* start GIVEN TEXT *

One thing that really impressed me was the treatment of Dr. Wily, and specifically his relationship with Rock/Mega Man. In the game series Dr. Wily is an mad scientist with an inborn desire to fail and that’s about it, but the comic book plumbs the depths of his misery. Wily really is a character who, like many of us, feels jealousy and rage at being left out of something that he feels he deserves. His motivations are totally understandable, but the crazy occupation he has chosen and his unique set of skills means that he reacts like a nutjob genius (which is what he is). Mega Man and Dr. Light know how he feels and they don’t blame him for his responses, which teaches a valuable lesson to the target audience of this book: children.
The storyline of this first volume deals with something that I feel has been the domain of Spider-Man for the last half-century. Mega Man comes into a great deal of power early on in the series, as his copy chip allows him to steal the powers of his adversaries. Imagine if every time you faced a conflict, you walked away upgraded and more powerful, specifically in a way that gave you weapons. The rush of control and violence is a lot to handle, but the creative staff on Mega Man never let the reader forget that this power comes at a cost. It’s well done and not skimmed over, which would have been very easy to do with an adaptation of a video game from 1987 appearing in a comic book series.

* end GIVEN TEXT *
* start SUPPLIED RECORDS *

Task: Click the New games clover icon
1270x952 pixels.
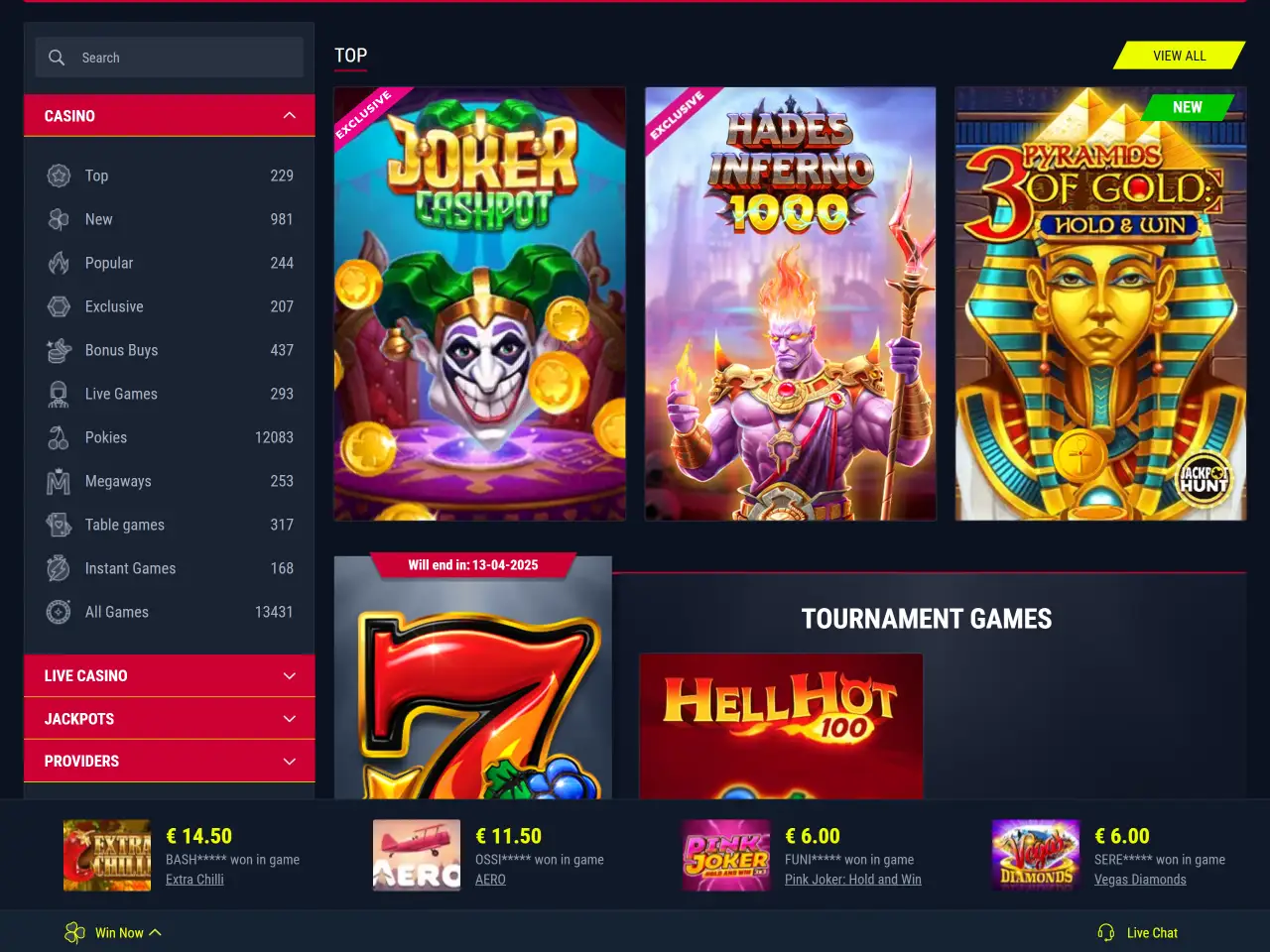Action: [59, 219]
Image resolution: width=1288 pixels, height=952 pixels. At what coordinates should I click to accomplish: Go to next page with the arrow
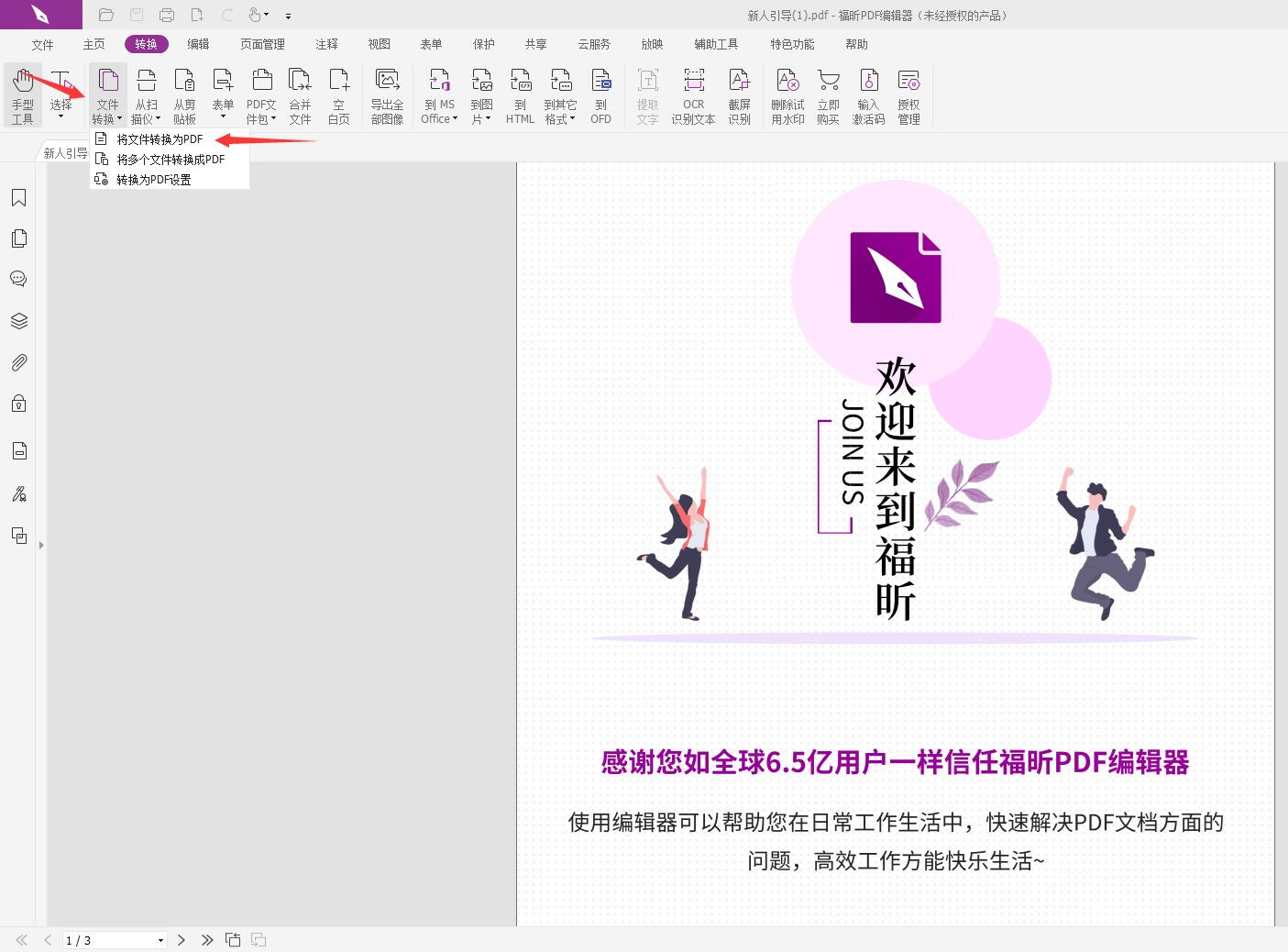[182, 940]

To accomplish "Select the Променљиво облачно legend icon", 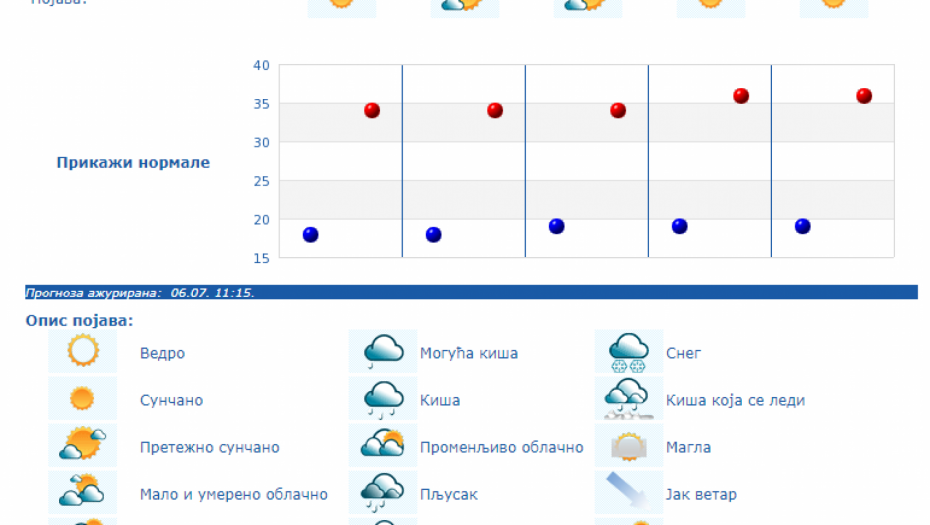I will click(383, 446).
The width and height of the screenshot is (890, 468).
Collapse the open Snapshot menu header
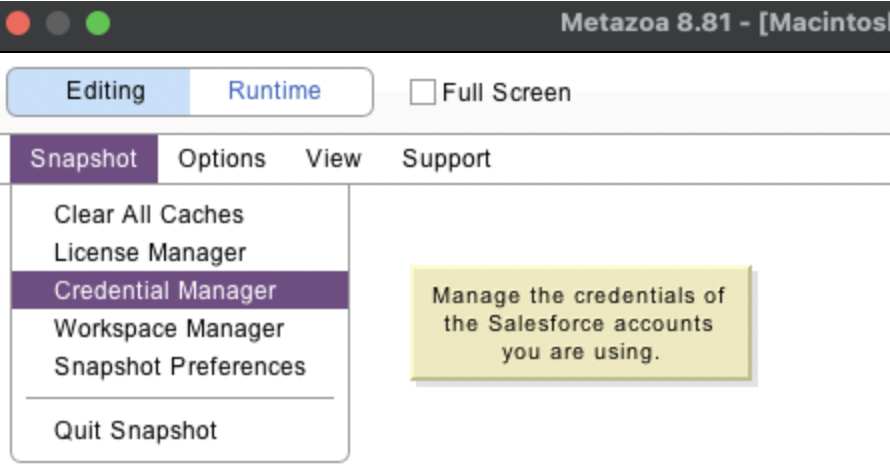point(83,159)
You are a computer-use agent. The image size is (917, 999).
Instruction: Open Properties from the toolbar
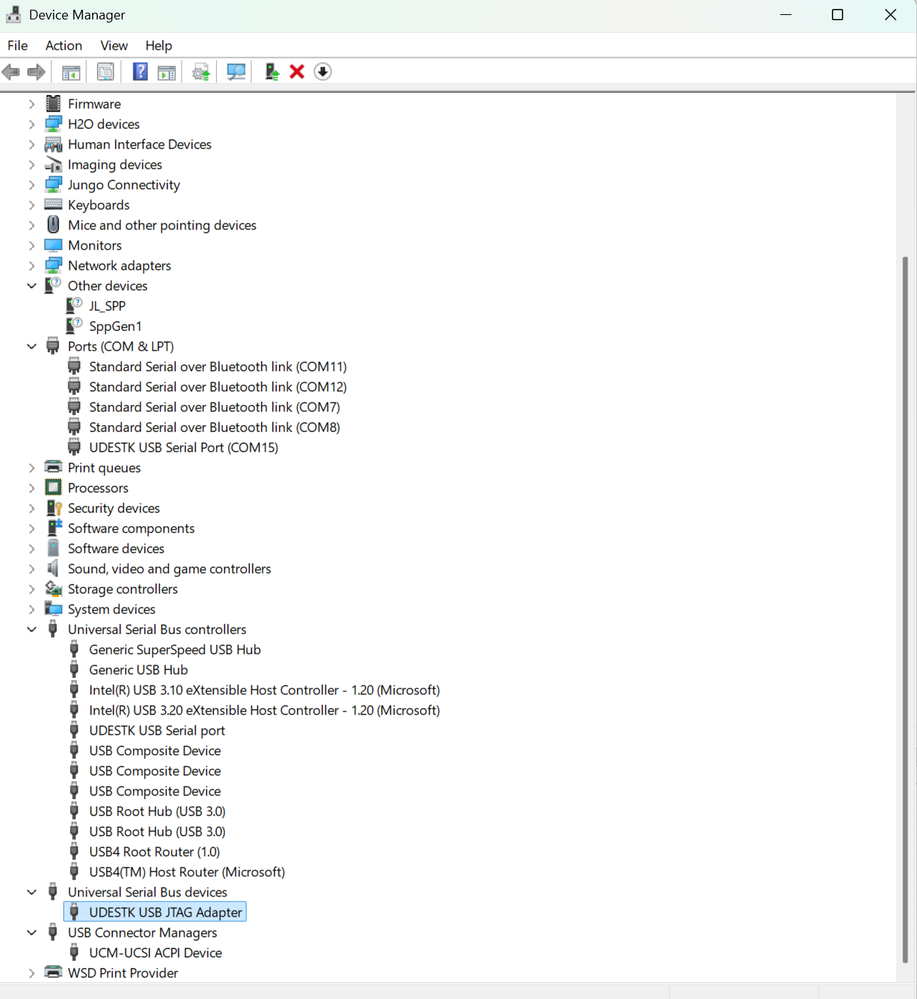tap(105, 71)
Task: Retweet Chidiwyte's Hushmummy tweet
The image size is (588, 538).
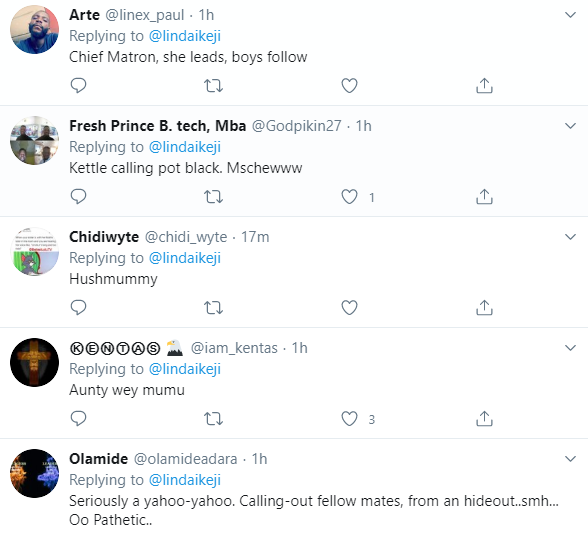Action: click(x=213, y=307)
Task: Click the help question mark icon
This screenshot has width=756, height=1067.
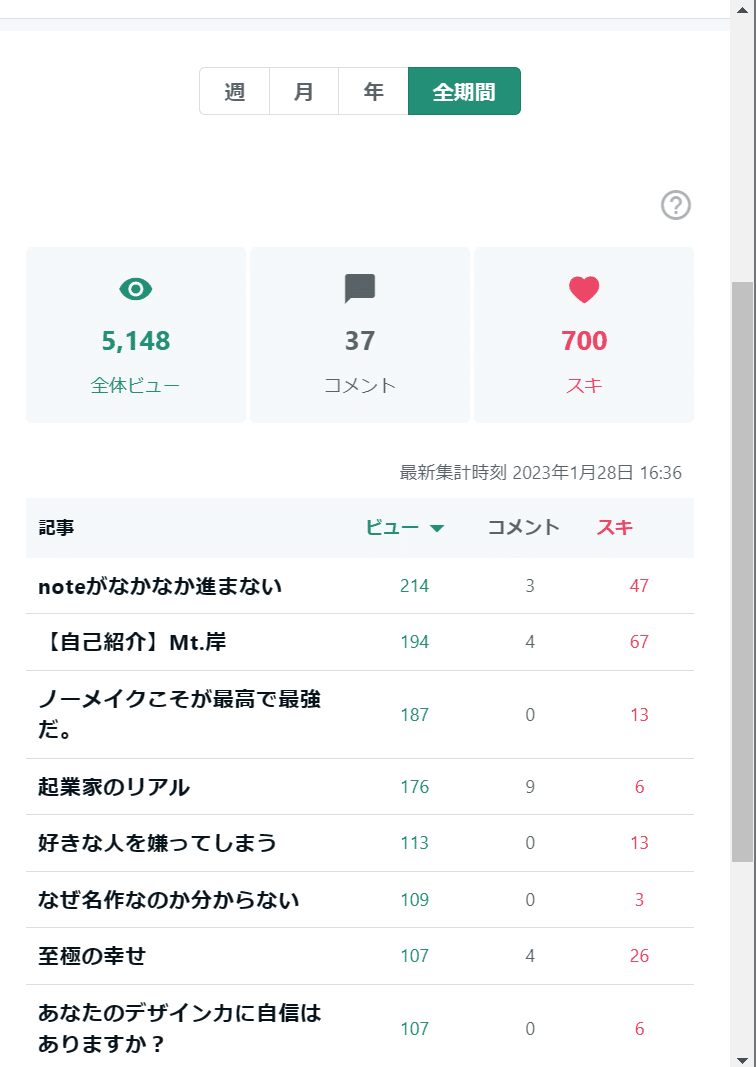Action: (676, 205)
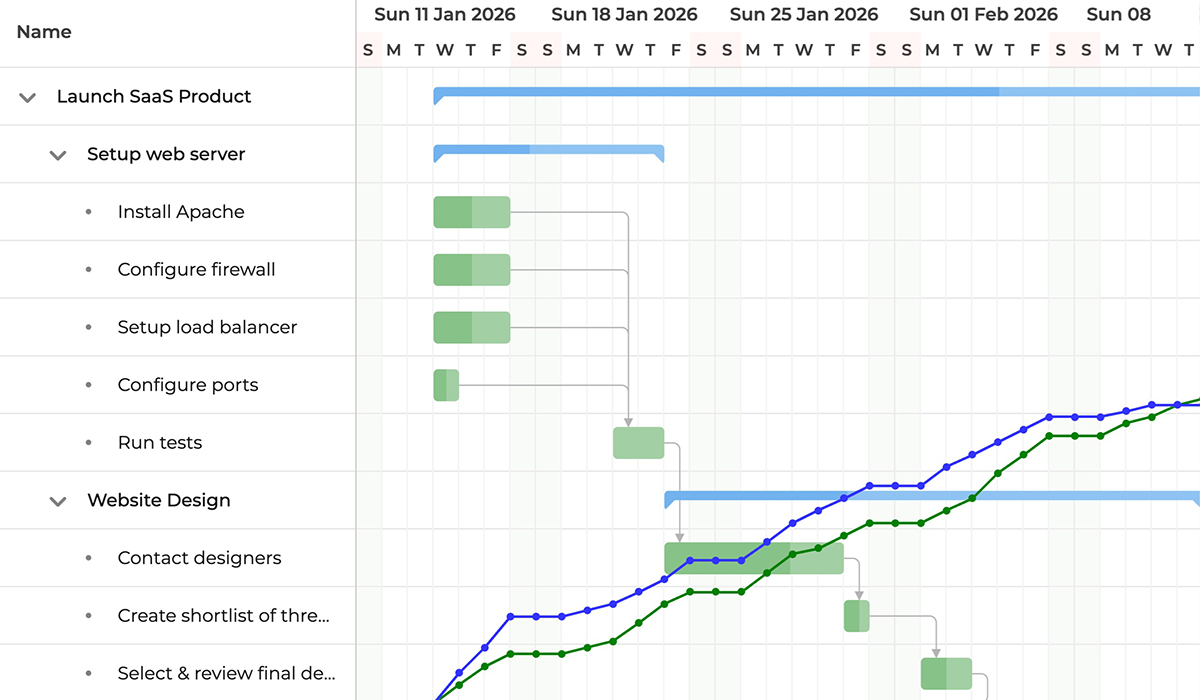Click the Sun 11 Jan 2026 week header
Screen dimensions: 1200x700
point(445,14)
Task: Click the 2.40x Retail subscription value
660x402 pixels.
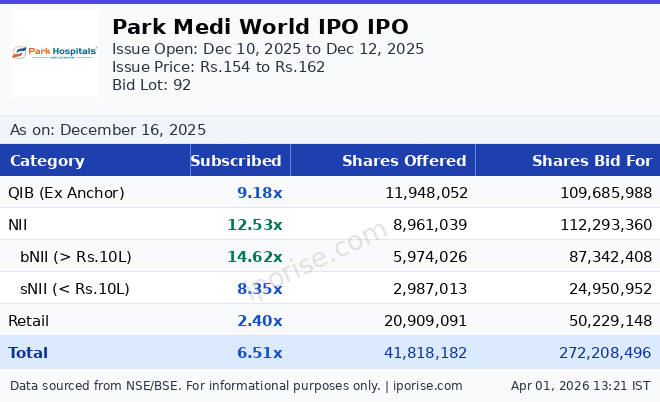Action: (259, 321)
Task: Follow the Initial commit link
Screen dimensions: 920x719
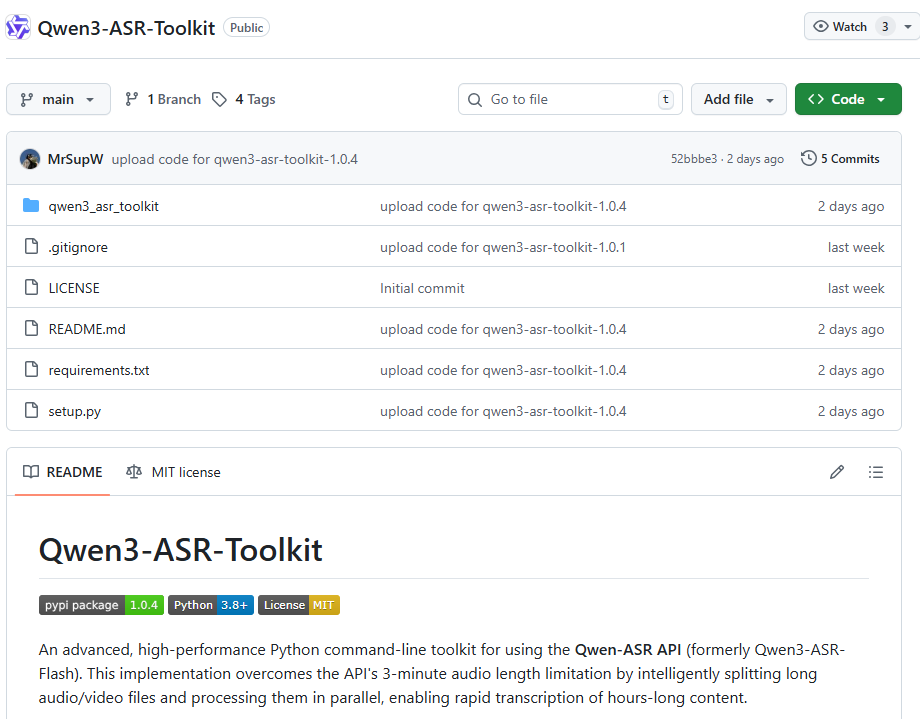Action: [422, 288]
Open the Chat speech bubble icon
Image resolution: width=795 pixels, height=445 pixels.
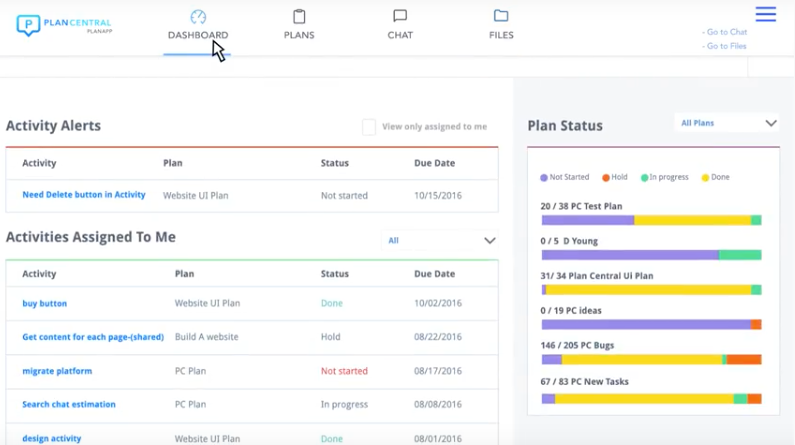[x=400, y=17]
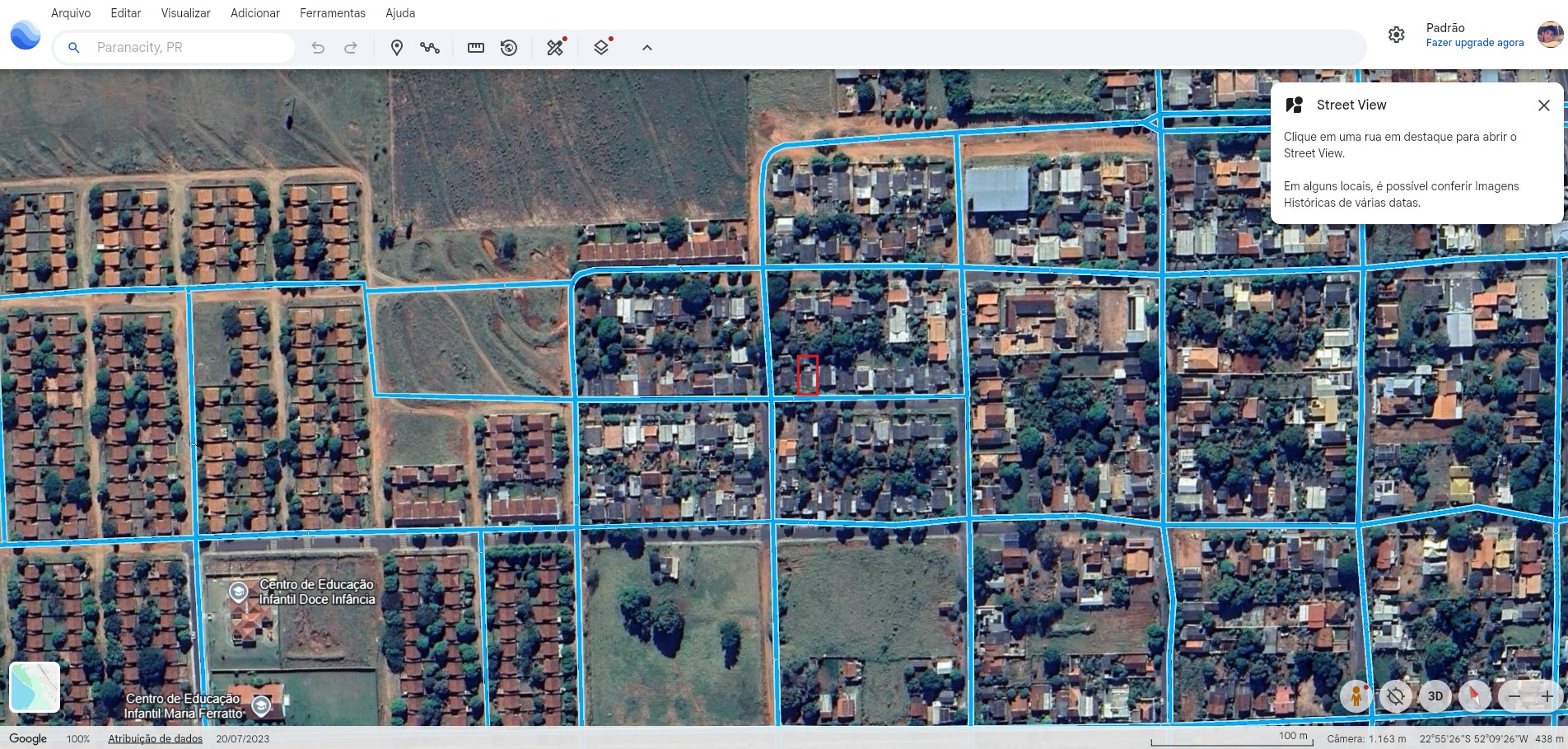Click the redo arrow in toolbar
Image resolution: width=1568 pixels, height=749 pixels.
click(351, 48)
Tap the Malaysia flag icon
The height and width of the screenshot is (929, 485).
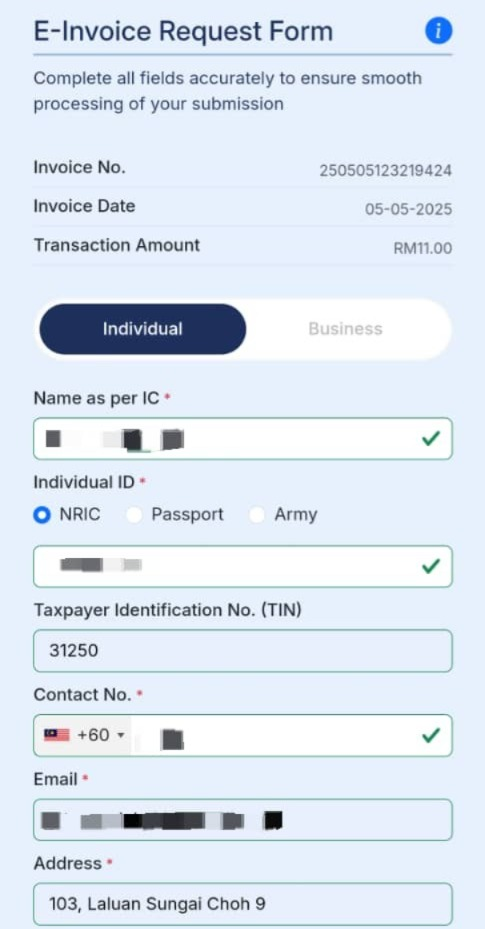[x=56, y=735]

* end SUPPLIED RECORDS *

(TASK SET):
1) Answer these questions about the Mega Man comic review:
(a) Who does the review name as the target audience of the book?
(b) What allows Mega Man to steal the powers of his adversaries?
(c) From what year is the video game that the comic adapts?
2) Write the next part of the Mega Man comic review, starting after its last sentence.
The entries are separate from the Mega Man comic review.

(ANSWERS TO EACH TASK):
1)
(a) Children.
(b) His copy chip.
(c) 1987.

2)
There is a point, as a video game fan, where we forget the roots of Mega Man as a character. He is a pacifistic servant type of robot that happens to be his creator’s favourite construction who answers a call to duty that no one asked him to answer. Rock, and his sister Roll, should have spent their days helping Dr. Light around the lab. Due to the unforeseen actions of Dr. Wily, Rock has to take action. It isn’t with glee or joy that he begins to commit actions of violence against other robots, but with deep regret. Violence truly is the last resort for Mega Man, and this is well conveyed in the comic. Roll plays the part of his conscience because she never moves past the domestication phase herself, she is forced to observe a horrifying transformation in her brother and it pains her.
This series pays tribute to the video games and expands on it in a meaningful way. I think that as a long-term fan of the series, I had always interpreted significant motivation behind the characters actions, but it was because I was a fan of the series. And to be honest, it’s one of the things that makes Mega Man such a successful franchise. What this comic does well is pull back the veil of ambiguity and give a definitive version of the events that I’ve known for over twenty years as a fan. It’s truly a pleasure to read. Not to mention the fact that it’s littered with enough video game references to make me openly cry for joy! There is a lot of potential with this series, and in the following issues we see how that potential pays off, something that we will be examining with more Mega Man reviews in the future.